Delacroix fue, desde su salto a la fama, el gran rival estético de Ingres. Sus obras eran despiadadamente criticadas por los admiradores de este, y ocurría lo mismo en los salones en los que se exponían las obras de su rival. Delacroix fue tildado de neoclásico en sus comienzos. Pero supo bien demostrar cuan lejos estaba su arte del de su némesis, Ingres.

- Cristo en la cruz.
Delacroix crea un mundo mucho más oscuro, mucho más brumoso, y más cálido. Su pincelada es perfecta, pero difuminada, y eso me apasiona.
Delacroix es la pasión, que escupe a la cara de la perfección, representada por el elegante y aristocrático arte de Ingres, fotográficamente bello, y sublimemente artificioso en sus temáticas y pinceladas milimétricas.
Delacroix fue un mito. Un mito para sus seguidores románticos, que defendían la pincelada libre, el color por encima de la subyugadora linea. Courbet y muchos otros artistas le rindieron homenaje a su príncipe, tras su muerte.

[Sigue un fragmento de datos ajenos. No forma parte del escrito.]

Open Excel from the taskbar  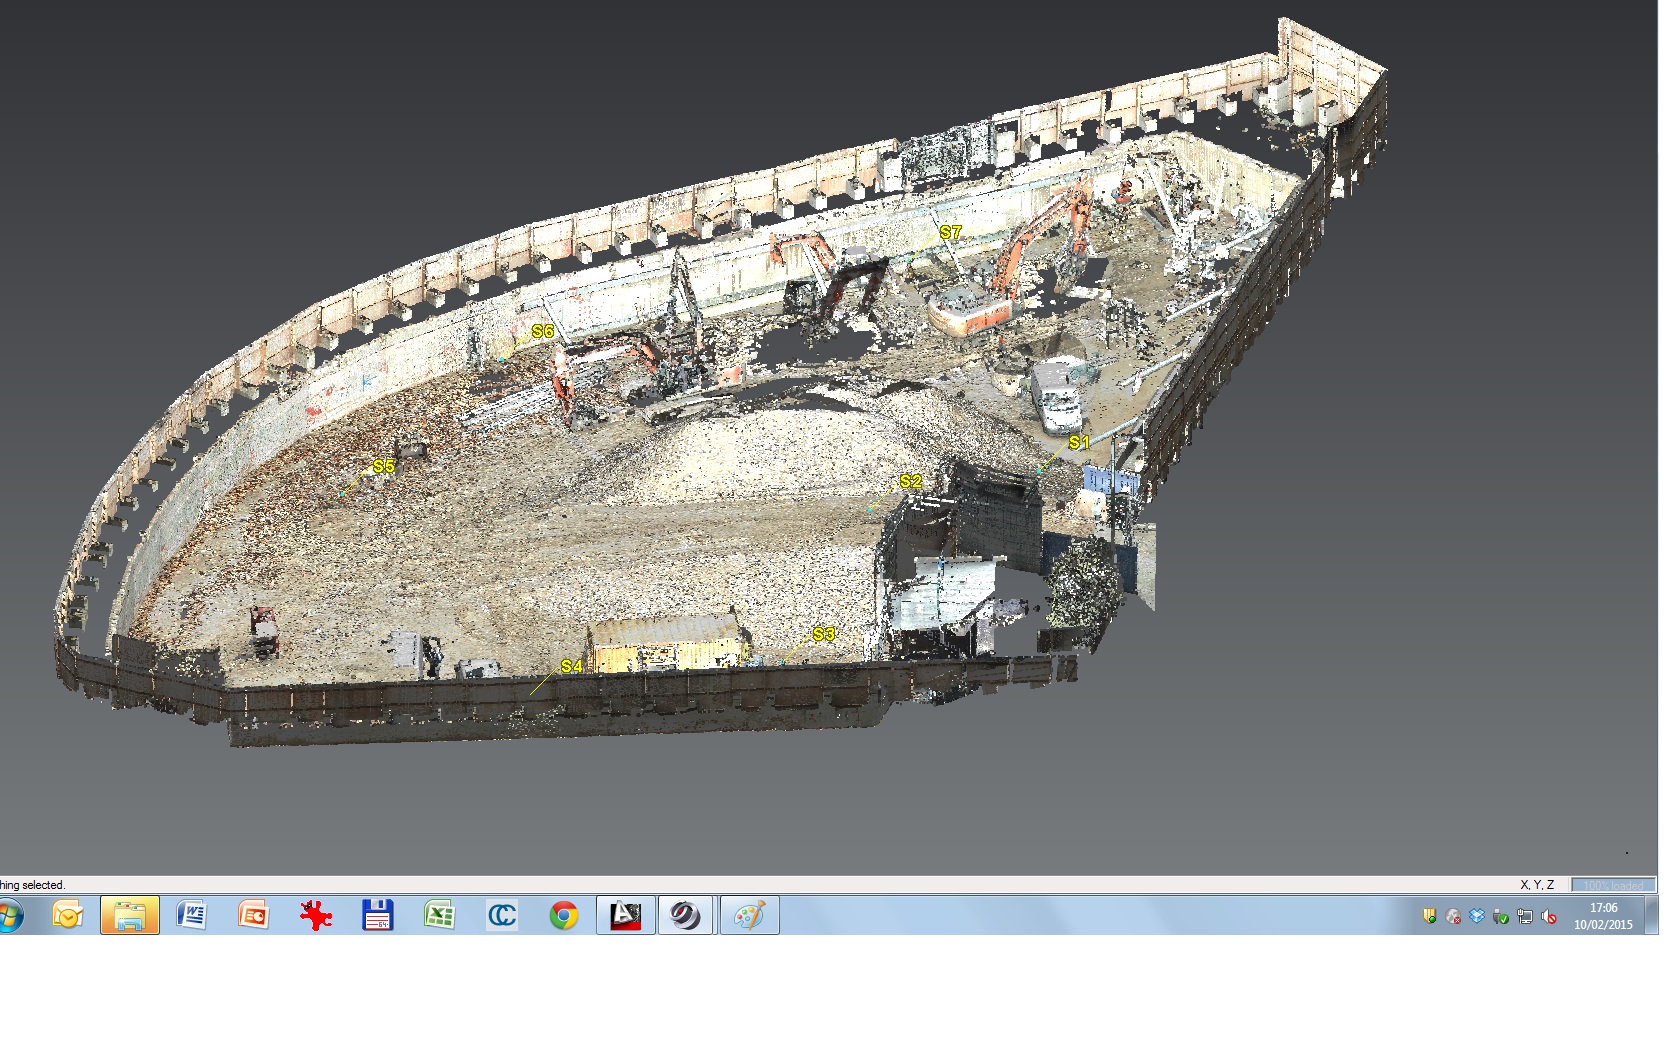coord(440,915)
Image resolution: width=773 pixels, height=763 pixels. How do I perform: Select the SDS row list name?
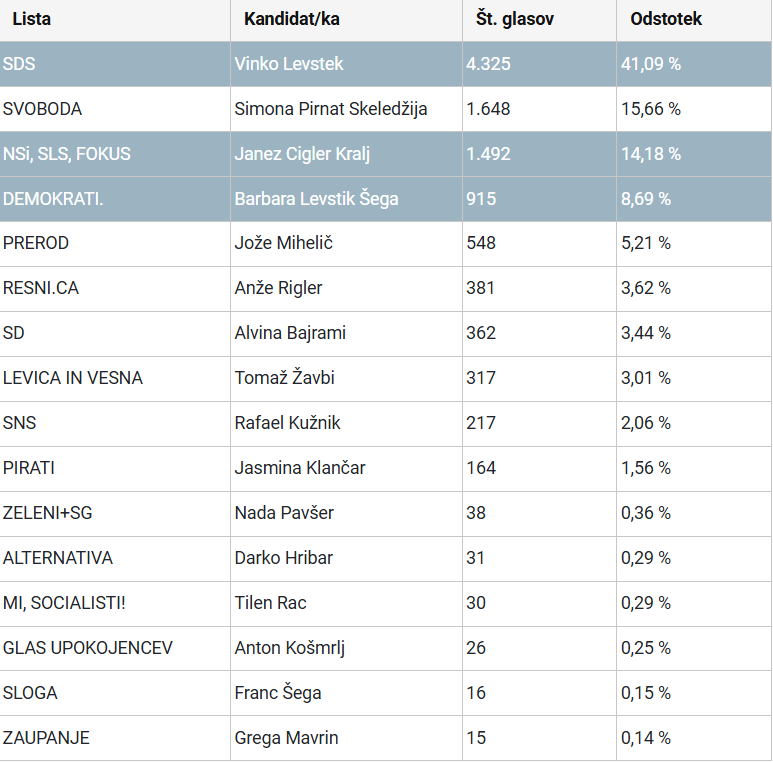pyautogui.click(x=19, y=64)
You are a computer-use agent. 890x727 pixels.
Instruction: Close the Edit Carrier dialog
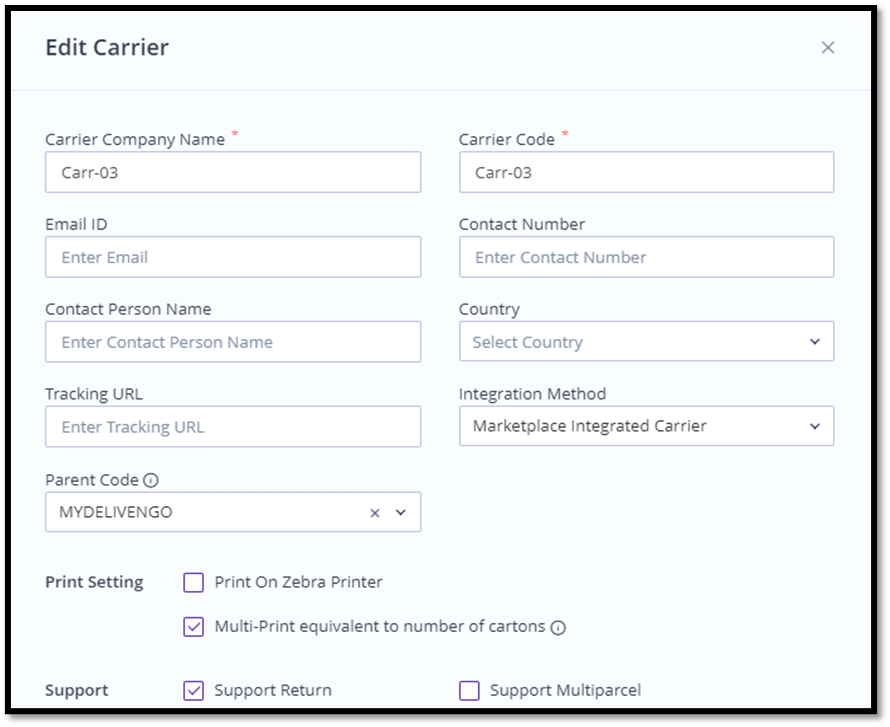827,47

- Cristo en el jardín de los olivos.
Aquí he tratado de exponer mis favoritas de entre todas las obras maestras del genio que fue Delacroix. El Cristo en el jardín de los olivos me ha parecido perfecta para terminar. Es muy poco conocida para el gran público, y me parece una obra increíblemente perfecta. El color divino y terreno, las texturas preciosas, la luz celestial, los ángeles puros, los gestos profundos, la fuerza sin limites de la imagen, la teatralidad ambiciosa que Delacroix siempre derramaba en sus lienzos… Todo está presente en todos y cada uno de sus cuadros, en uno u otro lugar, o en la totalidad de la obra, como ocurre con este lienzo.
Todo, en Delacroix, es rebelde, y es emoción. Delacroix no es más que la emoción rebelde. No es más que la rebelde emoción.
Sin duda, el arte de un príncipe. El divino príncipe de los románticos.